Alla fine, comunque l'oggetto non me lo hanno trovato. Come non mi hanno trovato lo scatolino delle lenti a contatto (15 ml di liquidi non dichiarati), il mio fido collirio, il gel da barba e un altro paio di articoli che o non avrei dovuto avere o avrei dovuto porre nell'apposito sacchetto (bagaglio a mano, borsa portapc, pc, giacca, scarpe: minchia ho solo due mani dove lo metto il sacchettino? mavadaviaiciap, va').

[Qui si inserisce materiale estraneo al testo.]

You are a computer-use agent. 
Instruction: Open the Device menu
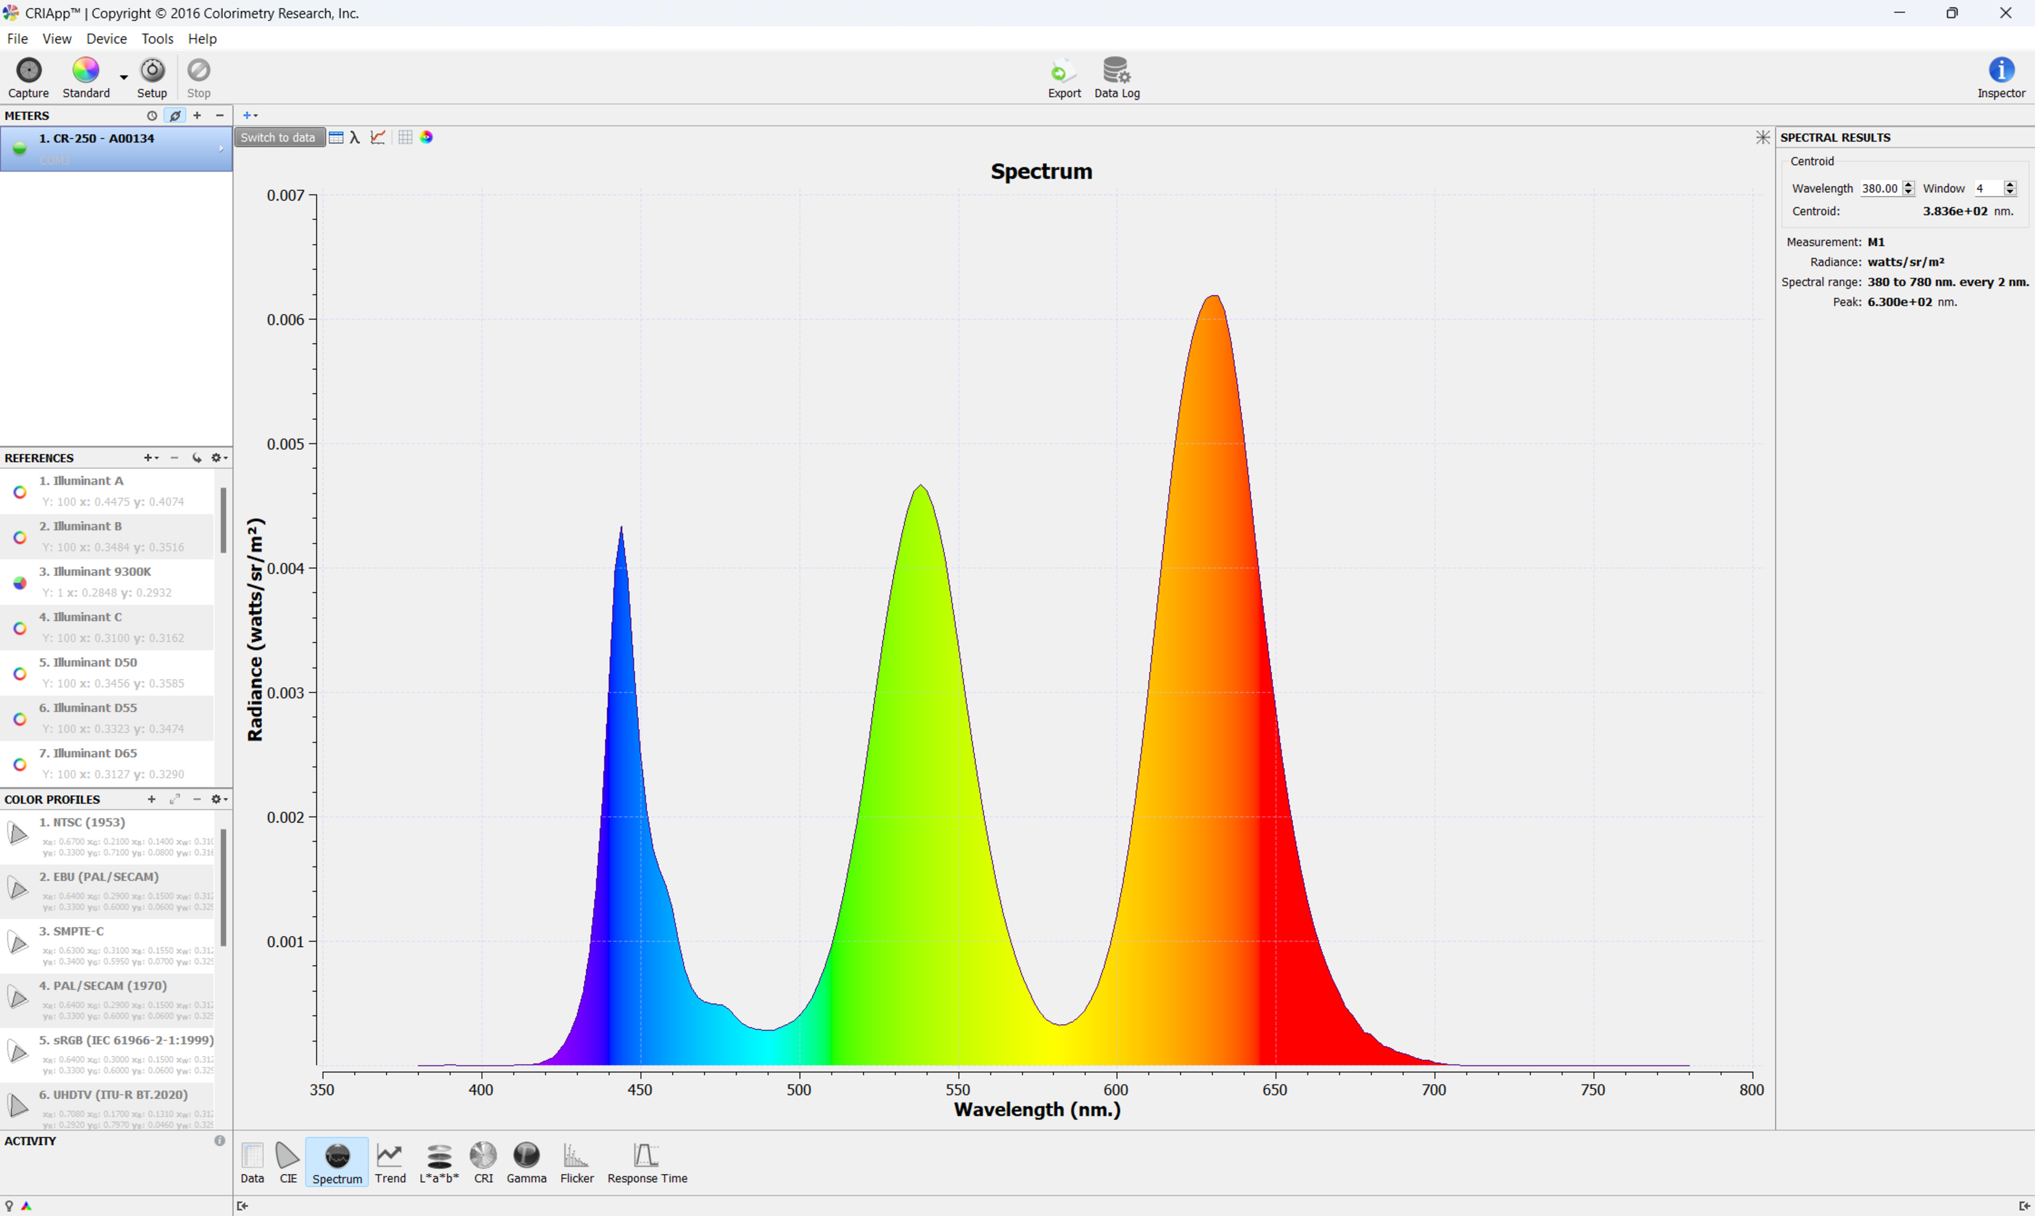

In tutto questo che c'azzeccano le Pistole per la sicurezza in volo? C'azzecccano, tranquilli. Ma lo sapete come si chiama il big boss della TSA (Transportation Security Administration), l'ente che vigila sulla sicurezza dei trasporti negli USA e le cui regole vengono poi imposte nel mondo? Quello che dice che oggi per recarsi negli USA occorre il passaporto col microchip. Che ieri all'ingresso nel Paese ti imponeva di lasciare impronte digitali e foto della retina. Quello che se la tua valigia non è chiusa con uno dei lucchetti TSA approved  (che loro possono aprire con una sorta di passepartout) si sente in diritto di squarciarti la valigia solo perché gli è venuto in mente di vedere cosa c'è dentro. Quello che all'immigration ti interroga come se tu fossi un terrorista per default e fosse tuo onere dimostrare che non lo sei, che vuoi solo farti una settimana di vacanza.
Bene il big boss si chiama John S. Pistole
Pistole, ma dai, il più potente sceriffo del mondo si chiama PISTOLE. E' vero che noi abbiamo avuto un capo della polizia che di cognome faceva Manganelli, ma dai Pistole... il capo della TSA! Quando si dice un nome, un destino.

2 commenti:

milo temesvar ha detto...

A proposito di aeroporti: visto che viaggi più di me, chissà quanti duty-free shop avrai bazzicato; l'ultimo che ho avuto modo di frequentare, nelle due orette di attesa a Ezeiza fra l'avvenuto check-in e l'imbarco ancora da avvenire mi ha lasciato un pò perplesso; a parte la solita dovizia di negozietti di prodotti che spaziavano dai profumi alle cibarie tipiche alle riviste ai cappelli, un negozio di abbigliamento proponeva l'acquisto di costosissime VALIGIE. Delle dimensioni più svariate. Ho cercato di spaziare con la fantasia per capire quali soggetti potessero colà acquistarne una (o più); per quanto riguarda quelle che rientravano nelle dimensioni tipiche del bagaglio a mano, la risposta è semplice; arrivo consapevolmente all'aeroporto con il bagaglio a mano raccolto in una busta dell'immondizia, passo il check-in e compro una valigia dove inserire le mie cose per il viaggio; oppure (più probabile) arrivato all'aeroporto, mi si schianta la valigia, compagna di tante avventure, e mi abbandona: bene, allora ne compro un'altra. Ma quelle grandi? Immagino che le dimensioni del bagaglio a mano vengano stabilite a livello di compagnia aerea, per cui forse la Abudhabi Milleunanotte Airlines, oppure la Luxembourg Regal Crown Flights consentano ai loro clienti di portare in cabina oggetti poco più piccoli di cassapanche; ma gli altri? Devo dire che sono stato tentato di comprare la valigia più grande di tutte, solo per vedere la faccia delle hostess di Aerolineas al momento dell'imbarco.

SuperG ha detto...

Mah, il tema è intrigante.
Alcuni aeroporti non hanno percorsi separati per arrivanti e partenti. In questi casi uno può arrivare, comperare un'enorme valigia nella quale mettere tutte quelle più piccole per fare uno scherzo al tassista. Oppure arrivare, comperare un sacco di minchiate (cappelli, cibi, plaid, ecc) e poi doversi procurare anche una valigia. Non so però se sia fattibile. Mai provato ad acquistare all'arrivo: se chiedono la carta d'imbarco la cosa non è fattibile.
Devo dire che una volta mi è anche capitato di trovare in vendita un SUV a prezzo assai vantaggioso. Casso, potevano mica dirmelo prima che risparmiavo i soldi dell'aereo?